— START SELECTED TEXT —

But let it be assumed that the whole or any part of the balance of the installment sales contracts, amounting to $33,300, was defaulted in 1919 or at any later time; then the question arises: How should the loss occasioned by such defaults be treated for purposes of determining the income and excess profits tax?

The answer is that the proper portion (two-thirds in this case) of the amount of the defaulted payments should be charged against the unrealized profits and the balance (in this case one-third), representing the cost of the goods sold, should be allowed to the taxpayer as a deduction for losses actually sustained during the taxable year.

This method of treatment should be followed whether the goods are or are not recovered. If the goods are not recovered, it correctly reflects the facts without further entries upon the books. If the goods are recovered, their fair market value at the time of recovery should be credited as realized profits for that year, with a corresponding debit to the account of goods purchased. The difference (debit balance) between the two accounts of goods purchased and goods sold should reflect the value of the physical inventory at any given date. (C. B. 4, 86; O. D. 792.)

Some installment houses make arrangements with second-hand dealers to take over all goods returned. The dealer allows a price for these returned goods which allowance is credited by the installment house to the customer as the equivalent of a cash payment. A similar procedure is followed in those states which require recovered goods to be disposed of by public auction. Under this procedure that proportion of the remaining balance in the customer's account (after all receipts have been credited, including the value of the goods returned) which represents cost, or the taxpayer's capital invested therein, is allowed as a deduction in the return for the year the account is ascertained to be worthless.

The remainder of the account, representing unrealized gross profit, is charged against the unrealized profits and credited to installment sales accounts. The latter entry has no effect on the taxable net income to be reported for that year. While the law permits the deduction of a "reasonable addition to a reserve for bad debts," it is questionable whether the establishment of the reserve method is advisable in the case of installment houses. The method indicated in O. D. 792 is predicated on the fact that the amount of the bad debt to be charged off represents the unrecovered cost of the goods sold to the particular customer who has defaulted.

Under the reserve method which deals with accounts in the aggregate (for explanation of the reserve method, see Chapter 35) it would hardly be practicable to make such an allocation.

LOSSES. The Treasury has held that a loss incurred on a sale on the installment basis may not be prorated over the period of sale. (C. B. III-2, 108; I. T. 2063.) The new regulations also so provide. (Art. 42.)

— END SELECTED TEXT —

■ **EXERCISE TASKS**
1. In the installment-sales tax passage, transcribe the section that begins at the words "LOSSES. The Treasury" and stops after "provide. (Art. 42.)".
2. According to the installment-sales tax passage, what portion of the defaulted payments is charged against unrealized profits in the case described?
3. Resume the installment-sales tax passage after its final sentence.

— START INFORMATION GIVEN —

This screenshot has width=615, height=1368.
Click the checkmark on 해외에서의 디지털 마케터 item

— END INFORMATION GIVEN —
— START INFORMATION GIVEN —

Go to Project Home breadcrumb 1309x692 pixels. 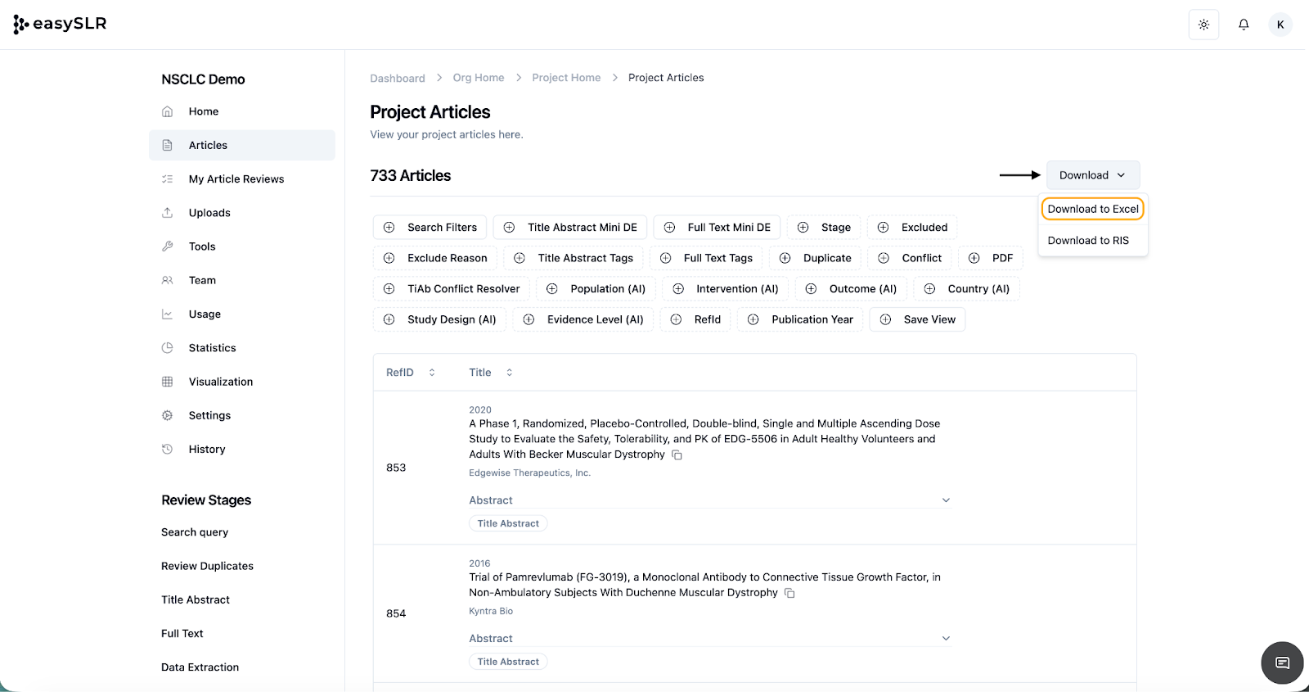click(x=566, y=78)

— END INFORMATION GIVEN —

■ **ANSWERS BY TASK**
1.
LOSSES. The Treasury has held that a loss incurred on a sale on the installment basis may not be prorated over the period of sale. (C. B. III-2, 108; I. T. 2063.) The new regulations also so provide. (Art. 42.)

2. Two-thirds

3.
NET LOSSES.-Paragraph (a) of section 206 states that "the term 'net loss' means the excess of the deductions allowed by section 214 or 234 over the gross income. "Sections 214 and 234 permit the deduction of "all the ordinary and necessary expenses paid or incurred . . . . in carrying on any trade or business."

In the new regulations (see page 538) the Treasury holds that the expenses for any year may not be allocated to the year in which the profits on the sale of the goods are realized but are to be applied to all the realized profits of the year during which the expenses are incurred, including profits returnable in that year on installment sales made in previous years.17

Under these rulings it would appear that the expenses which could not be deferred are deemed to result from the operation of a trade or business and thus constitute a net loss under section 206 which may be carried forward for two years. (See Chapter 34.) In a later ruling the Solicitor held:

RULING. (1) Any loss suffered by a taxpayer engaged in a business which is not the result of the sale of capital assets is capable of producing a net loss within the meaning of the Revenue Act of 1918, or, in other words, a net loss 'resulting from the operation of a business' is nothing more or less than a net loss suffered while operating a business and due to any cause other than the sale of capital assets; and (2) that losses and net losses are statutory conceptions-they are the excess of allowable deductions over gross income. (C. B. III-2, 44; S. R. 1509.)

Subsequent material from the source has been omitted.